ABC Australia - detikNews
Kamis, 26 Mar 2020 08:17 WIB
Canberra -

Lewat situs resmi departemen kesehatan Australia hingga 25 Maret, pukul 6 pagi, ada tambahan 429 orang yang tertular virus corona dalam 24 jam terakhir.

Total kasus COVID-19 di Australia menjadi 2.252, delapan diantaranya meninggal dunia.

Dalam laporan tersebut disebutkan saat ini Australia sudah melakukan lebih dari 162 ribu tes virus corona.

Berdasarkan tabulasi nasional tersebut, negara bagian New South Wales menjadi negara bagian dengan jumlah kasus terbanyak dengan 1.029 kasus, sementara negara bagian Northern Territory memiliki jumlah pasien paling sedikit di Australia dengan total kasus 5 orang.

Lokasi Jumlah kasus* Australian Capital Territory 39 New South Wales 1,029 Northern Territory 5 Queensland 397 South Australia 170 Tasmania 26 Victoria 411 Western Australia 175 Total** 2,252

* Kasus dilaporkan berdasarkan yurisdiksi tempat tinggal mereka di Australia daripada di tempat mereka terdeteksi. Sebagai contoh, sebuah kasus yang dilaporkan sebelumnya di NT namun penduduk NSW dihitung dalam angka nasional sebagai kasus NSW.

** Termasuk kasus repatriasi Diamond Princess: Qld (3), SA (1), Vic (4), WA (2, termasuk 1 kematian)

Sementara grafik di bawah ini menunjukkan kebanyakan dari penularan virus corona berasal dari luar negeri, diikuti oleh mereka yang pernah kontak dengan mereka yang baru pulang dari luar negeri atau bertemu pengidap COVID-19.

Sisanya, belum diketahui asal penularannya dan masih dalam penyelidikan.

Data Virus Corona.png

Supplied: Neville Power dipercaya mengepalai Komisi Koordinasi COVID-19 Australia terhitung hari ini, 25 Maret 2020.

Puluhan narapidana, yang dianggap memiliki resiko kecil bagi keselamatan warga, bisa dibebaskan dari penjara di Kawasan Australia Utara, atau NT.

Langkah ini diambil untuk mengurangi resiko tertular virus corona di dalam penjara, seperti yang dijelaskan 'Corrections Commissioner' di NT.

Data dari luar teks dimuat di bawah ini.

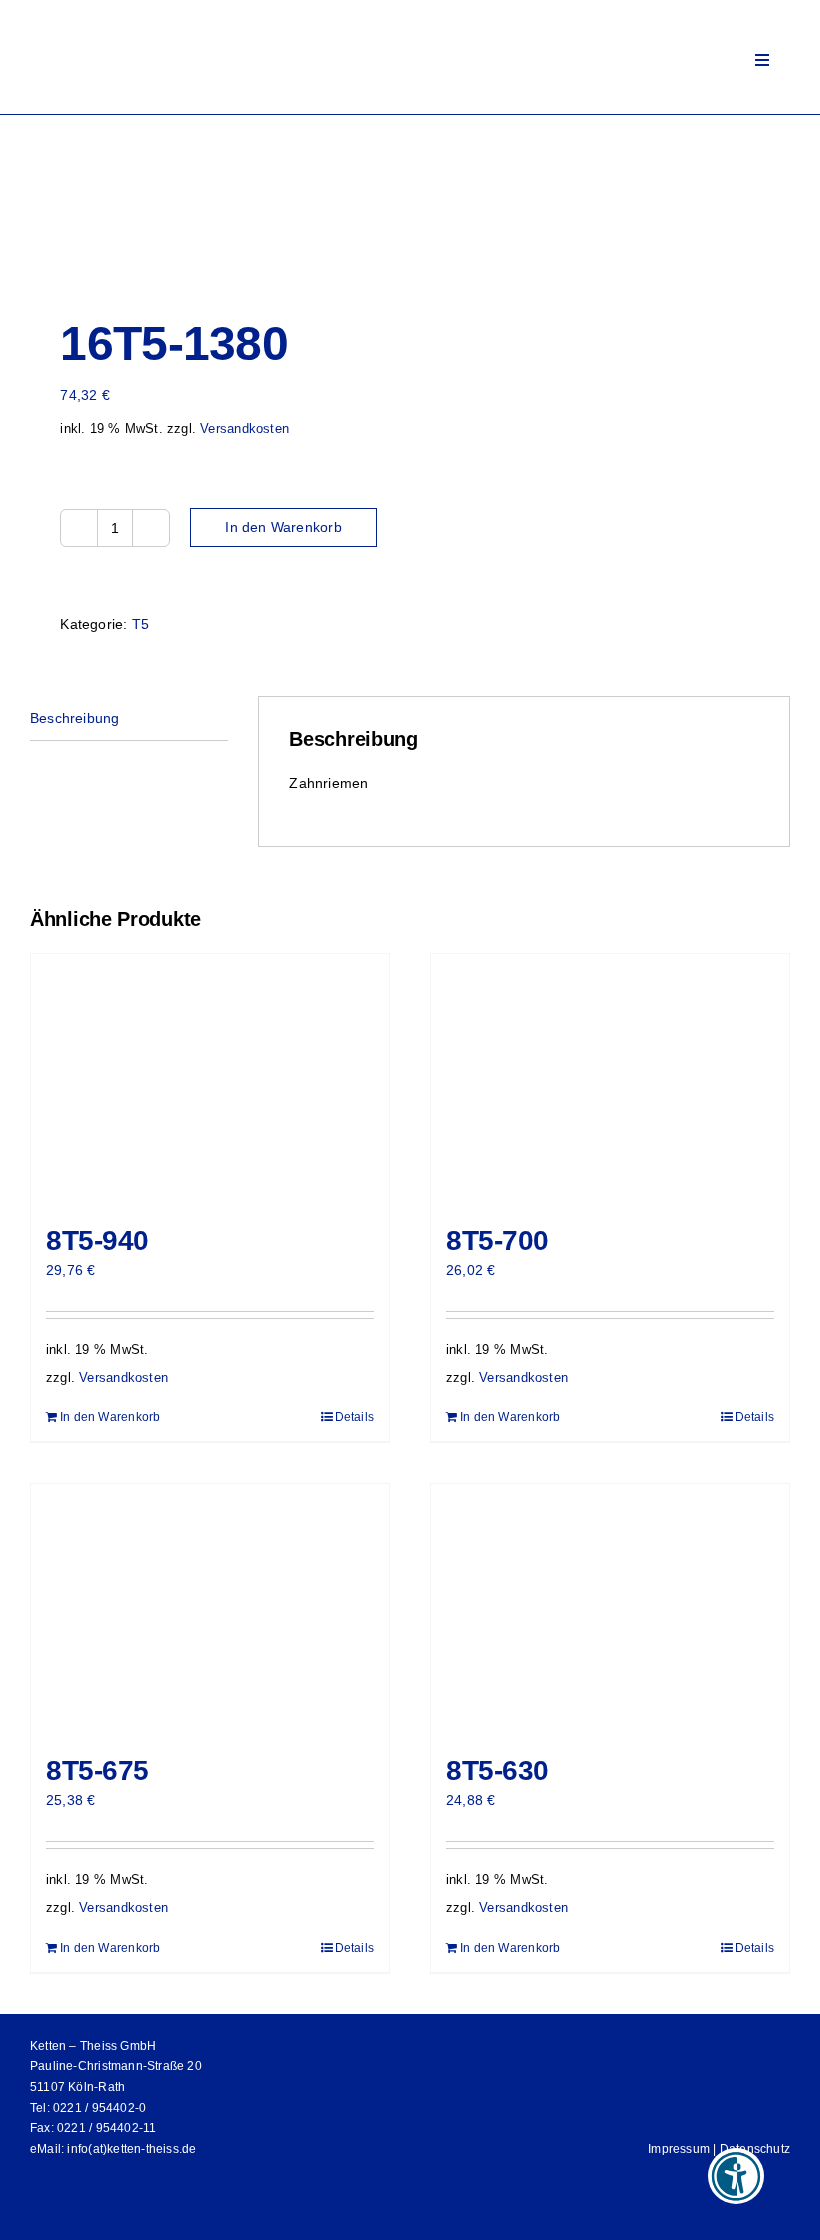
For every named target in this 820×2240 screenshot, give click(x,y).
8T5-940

Saat ini ada lebih dari 1.700 tahanan yang ditahan di lembaga pemasyarakatan, yang berada di kota Darwin dan Alice Springs, diantaranya adalah warga Aborigin.

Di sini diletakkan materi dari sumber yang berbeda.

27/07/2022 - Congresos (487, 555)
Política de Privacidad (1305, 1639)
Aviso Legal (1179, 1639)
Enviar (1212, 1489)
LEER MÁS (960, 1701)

Departemen Kesehatan Australia telah memasukkan mereka yang berada dalam tahanan dan warga Aborigin ke dalam kelompok yang dianggap paling berisiko tertular

"Kita sedang menghadapi virus yang menyebar dengan cepat di seluruh dunia," kata 'Corrections Commissioner' Scott McNairn.

"Jadi saya harus memastikan melindungi para tahanan, karyawan, dan setiap pengunjung yang datang ke penjara."

Kemungkinan pembebasan sejumlah tahanan ini dicetuskan beberapa saat setelah pembatasan kunjungan ke penjara.

Mulai hari ini (25/03), kunjungan oleh keluarga dan teman telah dilarang, termasuk kunjungan dari sejumlah organisasi LSM dan relawan.